Credit: Flickr / Jose Francisco Del Valle Mojica

Jamie Riley
Writer

Song joins prose on stage at Aye Write! 2018

On 23 March, Ten Writers Telling Lies made its Aye Write! debut at the Mitchell Library. The project is a collaboration between songwriter Jim Byrne and a host of other writers across Glasgow. The premise is simple: Byrne joins with one of ten other writers to compose a song or two together, after which the latter writes a story or poem inspired by the song. There is also an added twist that all the writers involved are telling a lie, though this seems somewhat gimmicky to me – although perhaps I’m still bitter that I couldn’t discern the lie.

The show ultimately functions as more of a “taster” for the book (which is out now) than a self-contained performance, featuring only four of the ten writers in addition to Byrne, excluding an intended fifth writer who fell ill.However, while the show may not provide much the book cannot, it does emphasise the relationship between the songs and the stories/poems much more, following each reading with a performance – for the most part – of the song that inspired it. Yet rather than clearly showcasing the progression from song to story/poem, these back-to-back performances only highlight the considerable disparity between each pair, the similarities ranging from merely incidental to almost artificial. Should there have been any particularly enthusiastic fans of the original songs, they would have surely censured these adaptations as failures.

What Ten Writers does, however, is challenge the very notion of an adaptation. Each of these writers took whatever ideas, themes or emotions the songs evoked in them and translated that into a whole new creative perspective through prose/poem. In Pat Byrne’s story Sweet Gone Tomorrows for example, she incorporates the theme of untimely death from the song of the same name.

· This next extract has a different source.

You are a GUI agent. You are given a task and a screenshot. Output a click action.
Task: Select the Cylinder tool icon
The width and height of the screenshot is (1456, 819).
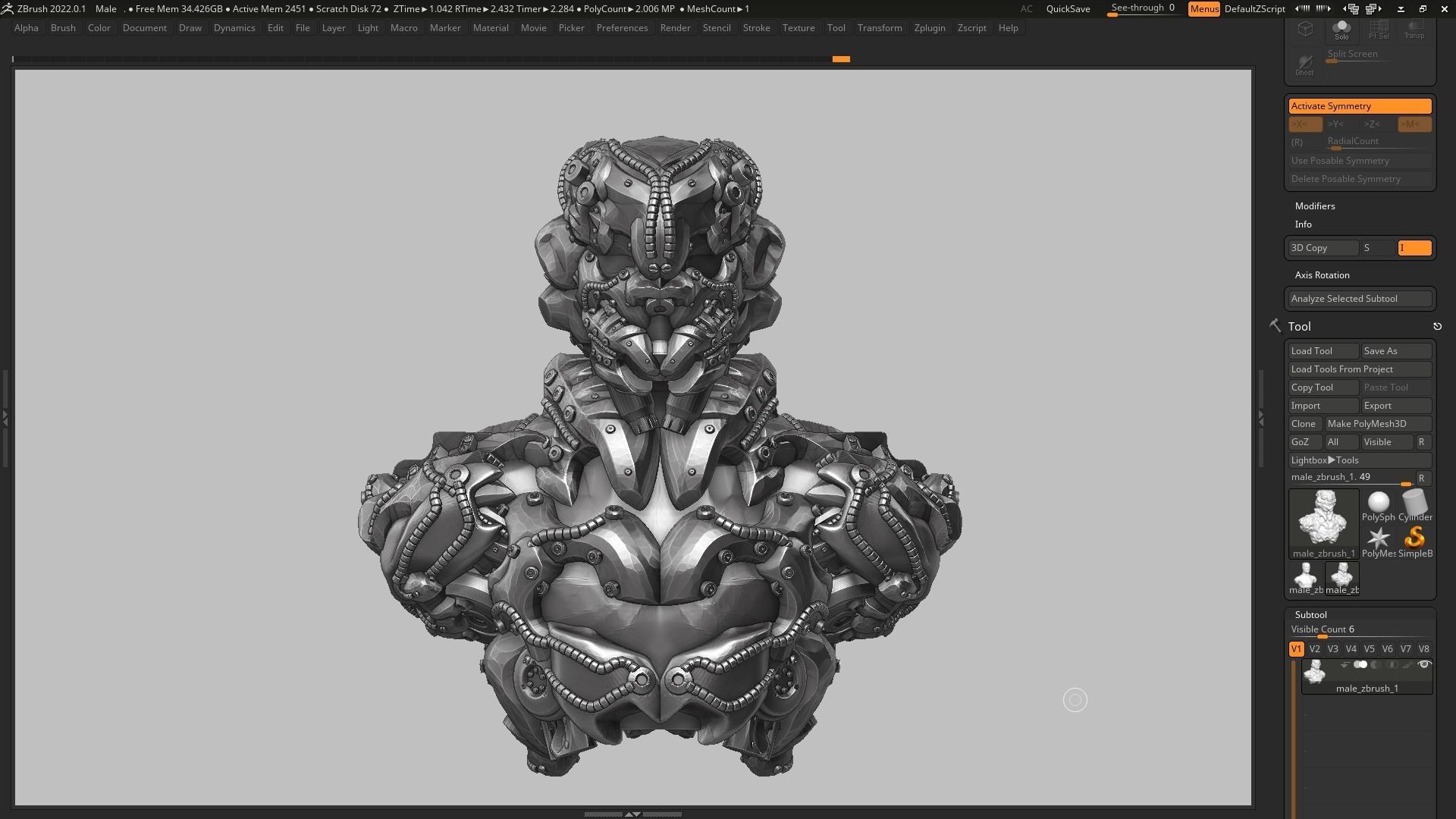click(1415, 504)

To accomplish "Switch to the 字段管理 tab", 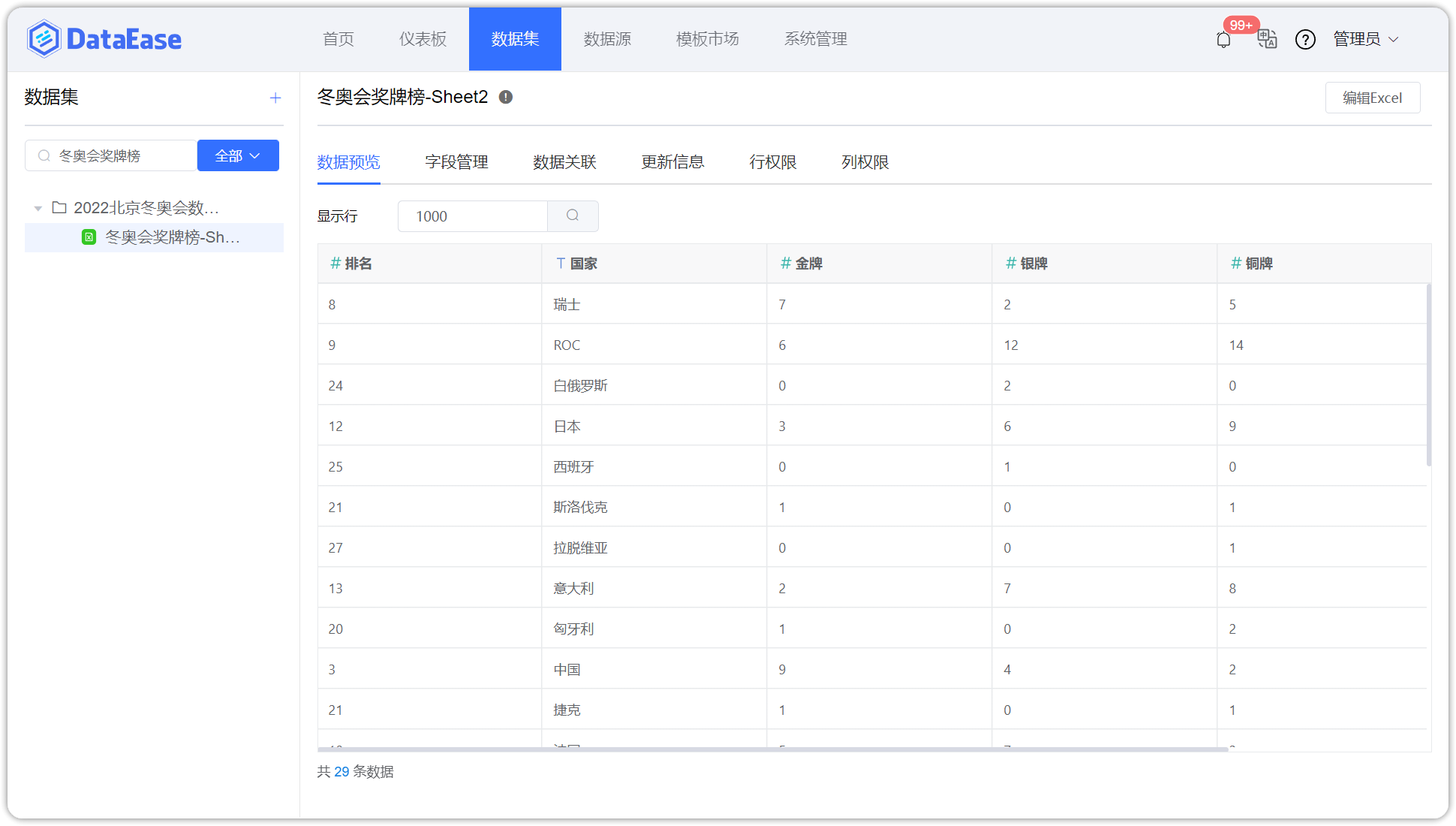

Yet she also deconstructs the idea of “gone tomorrows”, additionally applying it to those with debilitating conditions such as dementia – asking, if all your tomorrows will inevitably be forgotten, are they not in a sense already gone? Similarly in James Connarty’s story The Other Half, he subverts the central metaphor of the song A Picture of You – a picture of your loved one next to your heart – and focuses instead on the pain of being unable to move on from heartbreak; of being unable to remove that picture next to your heart. It becomes an interesting exercise in perspective and the value of interpretation, through quite literally performing the notion that art and creative output doesn’t necessitate exclusive meaning. Besides, when each writer helped write the song that inspired their story/poem, no one can really claim they didn’t understand the original piece’s vision.

Interestingly though, Jim Byrne does not follow the final two stories with the songs that inspired them, but with the songs that inspired two other stories in the book. This seems an odd thing to do when the core premise relies on this combination – and is justified by him only on the basis that since he specifically brought two other musicians to join his performance, he shouldn’t perform any solo songs. However, these arbitrary songs reveal a commonality across the entire project. While they may not be directly related to the stories that precede them, they complement them no less than the songs that are – not because the links between the pairs are tenuous, but because every piece explores similar themes of isolation, doubt and heartbreak. This gives a cohesiveness to the project as a whole, but not necessarily on purpose. Just through writing fiction, through trying to capture human experience, these themes may have arisen naturally. Perhaps that’s where this project’s potential to connect really lies: none of these pieces are really adaptations of each other, any more than they are adaptations of life. How faithful an adaptation they are, I suppose, is left to the audiences perspective.